West Thurston Regional Fire Authority Chief Robert Scott said in his 36-year career, he’s never before seen the water cover the highway like that. 

For days, he and dozens of other first responders had been working around-the-clock out of the station, which had been transformed into an emergency operations center (EOC).

The station deployed responders to over 10 different rescues by early Saturday afternoon.

The Chehalis River at Grand Mound didn’t crest until around 8 a.m. Saturday. 

When it did crest at 145.21 feet, it climbed well into the National Weather Service’s major flooding category, about 2 feet under the all-time record set at the location in the flood of 2007. 

By 4 p.m., the same point was measured at less than a foot under the same height as the crest.

In other words, there was an enormous amount of water flooding the area and it wasn’t going away quickly. 

The river was forecast to remain in the major flood category until early Sunday morning.

Late Friday night, one resident was driving on a closed Prather Road in Rochester when the deep water swept his vehicle out 500 yards. He climbed to the top of his vehicle as it continued to move down toward the river and used his cell phone to call for help.

West Thurston Fire was able to coordinate with the water rescue crew from the Lacey Fire Department to save the man from the 38-degree water and transport him to Providence Centralia Hospital, where he was treated for hypothermia.

Other rescues required boats, trucks or even helicopters. The majority of those were for people who “knowingly or willfully went around a ‘road closed’ sign,” Scott said.

He shares that message not to cast shame, but to prevent having to perform those kinds of missions in the future, which would greatly relieve some of the strain on his highly-fatigued crew.

“We're already taking resources away from somewhere else. If somebody has another incident that’s more life-threatening … that's a problem,’” Scott said. “Don’t drive through moving water. And obey the signs. There’s a lot of debris (that only becomes visible) as roads become clear. Whatever is in the water there is on the road’s surface. … It only takes a few inches of water to move a car.”

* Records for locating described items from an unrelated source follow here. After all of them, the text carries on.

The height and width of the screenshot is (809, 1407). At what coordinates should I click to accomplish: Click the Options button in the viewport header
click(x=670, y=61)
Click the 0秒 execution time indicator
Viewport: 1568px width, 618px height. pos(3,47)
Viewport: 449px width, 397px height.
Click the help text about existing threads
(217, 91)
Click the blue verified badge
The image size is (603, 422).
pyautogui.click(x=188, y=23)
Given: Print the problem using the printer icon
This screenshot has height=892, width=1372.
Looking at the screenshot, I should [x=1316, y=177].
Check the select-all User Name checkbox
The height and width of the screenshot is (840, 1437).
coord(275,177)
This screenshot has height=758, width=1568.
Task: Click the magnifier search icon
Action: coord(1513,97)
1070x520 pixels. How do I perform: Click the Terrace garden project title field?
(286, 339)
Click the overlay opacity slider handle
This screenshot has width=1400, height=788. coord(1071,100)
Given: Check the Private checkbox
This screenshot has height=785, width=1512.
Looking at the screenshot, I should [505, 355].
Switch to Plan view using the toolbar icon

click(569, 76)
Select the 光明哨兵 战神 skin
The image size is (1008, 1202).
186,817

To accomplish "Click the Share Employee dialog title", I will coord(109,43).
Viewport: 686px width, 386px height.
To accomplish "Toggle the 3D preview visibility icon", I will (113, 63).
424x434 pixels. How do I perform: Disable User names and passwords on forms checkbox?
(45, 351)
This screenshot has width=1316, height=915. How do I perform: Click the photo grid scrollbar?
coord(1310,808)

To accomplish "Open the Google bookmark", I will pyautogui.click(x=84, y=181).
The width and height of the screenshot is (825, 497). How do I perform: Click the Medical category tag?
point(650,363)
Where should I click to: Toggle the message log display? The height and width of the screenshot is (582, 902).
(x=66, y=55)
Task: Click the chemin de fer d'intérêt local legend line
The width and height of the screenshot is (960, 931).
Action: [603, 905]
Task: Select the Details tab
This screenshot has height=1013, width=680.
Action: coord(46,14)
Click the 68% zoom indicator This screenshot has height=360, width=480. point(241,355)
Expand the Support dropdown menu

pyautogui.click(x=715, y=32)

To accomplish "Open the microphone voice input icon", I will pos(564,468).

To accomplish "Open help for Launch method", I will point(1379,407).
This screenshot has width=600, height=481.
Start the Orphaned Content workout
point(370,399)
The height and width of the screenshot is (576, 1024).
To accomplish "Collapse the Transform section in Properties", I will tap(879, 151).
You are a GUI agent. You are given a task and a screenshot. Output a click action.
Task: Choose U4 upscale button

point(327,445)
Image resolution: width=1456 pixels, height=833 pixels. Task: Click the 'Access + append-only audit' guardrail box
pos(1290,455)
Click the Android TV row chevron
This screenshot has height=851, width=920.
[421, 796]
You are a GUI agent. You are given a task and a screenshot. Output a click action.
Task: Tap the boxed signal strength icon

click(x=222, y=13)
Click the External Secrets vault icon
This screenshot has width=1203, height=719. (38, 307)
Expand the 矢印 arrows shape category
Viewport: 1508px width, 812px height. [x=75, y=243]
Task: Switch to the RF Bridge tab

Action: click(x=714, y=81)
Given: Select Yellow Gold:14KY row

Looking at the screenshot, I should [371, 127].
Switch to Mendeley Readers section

Another rescue West Thurston Fire was involved with was for a car crash victim in Grays Harbor County who sustained a head injury. Other crews who responded included Grays Harbor County Fire District 1, Lacey Fire District 3 and the Chehalis Tribal Police. The victim had to be transported through floodwaters over to Thurston County, where he was evaluated before being transported to St. Peter Providence Hospital.

Trained responders were able to take the victim over the county line through the swift waters via truck, but others on sight were ready with boats in case that didn’t work. They were able to successfully get the patient into an ambulance. 

When it comes to flood response, Scott said, his team is made of seasoned veterans.

"A lot of people that are here on this operation have done flooding before. They've done large fires," he said. "Really, this is no different than managing a fire incident. You take the emergency, whatever you put in there. Train crash, flooding, earthquake: we approach it the same way. A risk-benefit assessment. ‘Is this safe to go through? Yes or no?’ And if it’s not safe we make a safe alternative. We already have helicopters on stand-by.”

After-Flood Response

United Way of Thurston County is launching an emergency assistance fund for those impacted by the flood. 

“This is a rapidly developing event. As the floodwaters recede, we will have teams assessing the impacted areas and will have more details in the coming days regarding immediate needs,” said Sandy Eccker, manager at Thurston County Emergency Management.

United Way is accepting donations to the fund online at www.unitedway-thurston.org/eaf. All donations made will be used to provide rapid financial assistance to those impacted by the crisis. Any remaining funds will be held to address future local emergencies.

The nonprofit planned on sharing a more detailed list of where the fund will be spent early next week.

Individual and corporate gifts can also be made in-person or by mail at United Way of Thurston County, located at 3525 Seventh Ave. SW, Suite 201, Olympia.